Die Heimniederlage gegen Essen war für den 1. FC Schweinfurt eine zu viel. Nach nur einem Jahr Drittklassigkeit muss der Klub zurück in die Regionalliga.
Der 1. FC Schweinfurt ist der erste Absteiger im deutschen Profifußball in dieser Saison. Die „Schnüdel“ verlor am Dienstagabend in der 3. Liga vor heimischem Publikum mit 1:3 (0:2) gegen Rot-Weiss Essen. Sechs Spieltage vor Schluss steht damit fest: Der Klub ist nicht mehr vor dem Absturz in die viertklassige Regionalliga Bayern zu retten.

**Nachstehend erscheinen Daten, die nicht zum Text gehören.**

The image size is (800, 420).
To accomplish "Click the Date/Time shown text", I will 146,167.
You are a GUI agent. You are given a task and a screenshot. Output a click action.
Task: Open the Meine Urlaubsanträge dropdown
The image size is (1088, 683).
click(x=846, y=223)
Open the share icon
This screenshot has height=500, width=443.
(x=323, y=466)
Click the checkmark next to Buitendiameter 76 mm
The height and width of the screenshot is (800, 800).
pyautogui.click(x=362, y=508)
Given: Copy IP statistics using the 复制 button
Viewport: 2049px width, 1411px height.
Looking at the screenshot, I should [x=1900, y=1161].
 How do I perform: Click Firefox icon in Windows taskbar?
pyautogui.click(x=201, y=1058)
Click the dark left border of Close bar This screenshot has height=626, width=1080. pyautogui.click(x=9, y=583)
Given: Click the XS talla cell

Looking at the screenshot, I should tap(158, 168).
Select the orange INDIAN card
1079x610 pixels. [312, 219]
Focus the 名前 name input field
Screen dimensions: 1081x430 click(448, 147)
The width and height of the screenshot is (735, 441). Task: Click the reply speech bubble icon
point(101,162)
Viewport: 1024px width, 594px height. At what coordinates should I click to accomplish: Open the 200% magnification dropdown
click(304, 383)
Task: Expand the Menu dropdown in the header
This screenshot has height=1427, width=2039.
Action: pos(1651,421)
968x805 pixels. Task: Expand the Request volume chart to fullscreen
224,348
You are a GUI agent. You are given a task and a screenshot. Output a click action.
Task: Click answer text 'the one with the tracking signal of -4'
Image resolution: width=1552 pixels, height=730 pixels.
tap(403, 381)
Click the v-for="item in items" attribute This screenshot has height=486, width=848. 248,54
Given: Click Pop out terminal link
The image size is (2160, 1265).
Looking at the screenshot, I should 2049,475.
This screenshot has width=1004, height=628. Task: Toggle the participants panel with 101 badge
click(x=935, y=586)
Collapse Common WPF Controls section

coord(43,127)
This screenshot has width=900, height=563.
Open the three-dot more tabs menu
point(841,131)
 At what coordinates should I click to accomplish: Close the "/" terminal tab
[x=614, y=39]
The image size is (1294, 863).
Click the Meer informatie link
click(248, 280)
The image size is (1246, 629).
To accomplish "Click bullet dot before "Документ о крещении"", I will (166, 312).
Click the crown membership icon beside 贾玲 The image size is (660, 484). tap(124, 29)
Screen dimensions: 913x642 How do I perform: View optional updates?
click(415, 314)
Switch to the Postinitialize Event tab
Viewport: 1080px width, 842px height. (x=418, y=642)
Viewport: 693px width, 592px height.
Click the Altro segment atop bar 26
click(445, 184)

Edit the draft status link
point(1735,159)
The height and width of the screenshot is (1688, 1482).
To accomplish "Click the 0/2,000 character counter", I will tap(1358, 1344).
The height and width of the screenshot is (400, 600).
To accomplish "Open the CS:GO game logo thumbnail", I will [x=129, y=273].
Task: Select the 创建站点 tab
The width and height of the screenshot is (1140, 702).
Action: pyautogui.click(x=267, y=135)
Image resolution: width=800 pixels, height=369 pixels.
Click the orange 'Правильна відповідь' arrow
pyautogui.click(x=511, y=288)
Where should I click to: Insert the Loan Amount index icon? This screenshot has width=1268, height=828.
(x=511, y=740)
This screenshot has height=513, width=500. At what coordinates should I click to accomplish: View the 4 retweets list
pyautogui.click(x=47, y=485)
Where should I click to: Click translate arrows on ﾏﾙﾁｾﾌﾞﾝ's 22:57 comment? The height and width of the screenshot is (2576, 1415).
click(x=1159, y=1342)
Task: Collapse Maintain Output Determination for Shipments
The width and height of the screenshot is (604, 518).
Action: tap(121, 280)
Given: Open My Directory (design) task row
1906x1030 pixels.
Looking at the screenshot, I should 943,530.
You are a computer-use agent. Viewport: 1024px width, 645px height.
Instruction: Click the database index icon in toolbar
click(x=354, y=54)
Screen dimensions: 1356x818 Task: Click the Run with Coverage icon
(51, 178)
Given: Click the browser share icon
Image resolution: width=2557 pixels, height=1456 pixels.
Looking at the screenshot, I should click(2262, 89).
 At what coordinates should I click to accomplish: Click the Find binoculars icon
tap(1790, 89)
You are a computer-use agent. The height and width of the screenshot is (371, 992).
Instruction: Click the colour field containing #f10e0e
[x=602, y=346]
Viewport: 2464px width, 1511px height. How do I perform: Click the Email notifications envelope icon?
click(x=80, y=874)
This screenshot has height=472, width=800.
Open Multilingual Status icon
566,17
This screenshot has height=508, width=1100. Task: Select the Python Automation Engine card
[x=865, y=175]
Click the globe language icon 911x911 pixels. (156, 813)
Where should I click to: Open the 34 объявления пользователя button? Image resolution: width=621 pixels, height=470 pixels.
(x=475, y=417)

Nach 32 Spieltagen hat Schweinfurt lediglich 17 Punkte auf dem Konto. In den verbleibenden sechs Partien kann die Mannschaft des früheren deutschen Nationalspielers Jermaine Jones (zwei DFB-Länderspiele 2008) noch 18 Zähler einfahren. Das Problem: Schweinfurt hat bereits 19 Punkte Rückstand auf das rettende Ufer.
Erst im vergangenen Sommer war der Verein nach 23 Jahren in den Profifußball zurückgekehrt. Doch die Mannschaft geriet schon mit Saisonstart in eine Abwärtsspirale. In den ersten 13 Ligaspielen setzte es zwölf Niederlagen. Auch danach wurde es nicht besser. Nach 32 Saisonspielen stehen 25 Pleiten zu Buche – und lediglich fünf Siege sowie zwei Unentschieden.
Jones, der in der Bundesliga vor allem aus seiner Zeit als Spieler bei Eintracht Frankfurt und Schalke 04 bekannt ist, hatte das Traineramt in Schweinfurt erst im Februar von Victor Kleinhenz übernommen. Unter seiner Leitung fuhr das Team seitdem sieben Punkte ein. Vor der Niederlage gegen Essen hatte Schweinfurt mit Jones als Trainer in jedem Heimspiel gepunktet.
Der Vertrag des 44-Jährigen läuft zum Saisonende aus. Wie es mit ihm nach dem Abstieg weitergeht, ist noch nicht klar. Bei seinem Amtsantritt hatte Jones sich offen für einen Verbleib in Schweinfurt über die Saison hinaus gezeigt.